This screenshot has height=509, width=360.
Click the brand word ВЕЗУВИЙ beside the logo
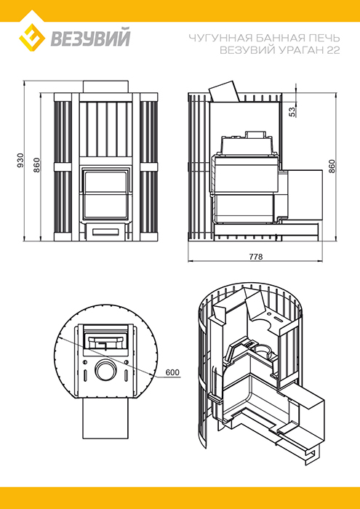point(90,38)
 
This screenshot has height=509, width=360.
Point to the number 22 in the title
point(334,50)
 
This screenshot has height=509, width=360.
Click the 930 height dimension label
point(21,160)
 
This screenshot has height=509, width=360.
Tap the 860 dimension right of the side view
point(332,167)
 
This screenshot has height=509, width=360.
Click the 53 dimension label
point(292,112)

INSTRUCTIONS TO FOLLOW :: Rewrite all the rows above, replacing "dimension" with "size" wherever it appears and leaving everything else unchanged. Leave the pictures out.

ANSWER IN FULL ::
This screenshot has height=509, width=360.
Click the brand word ВЕЗУВИЙ beside the logo
point(90,38)
 
This screenshot has height=509, width=360.
Point to the number 22 in the title
point(334,50)
 
This screenshot has height=509, width=360.
Click the 930 height size label
point(21,160)
 
This screenshot has height=509, width=360.
Tap the 860 size right of the side view
point(332,167)
 
This screenshot has height=509, width=360.
Click the 53 size label
point(292,112)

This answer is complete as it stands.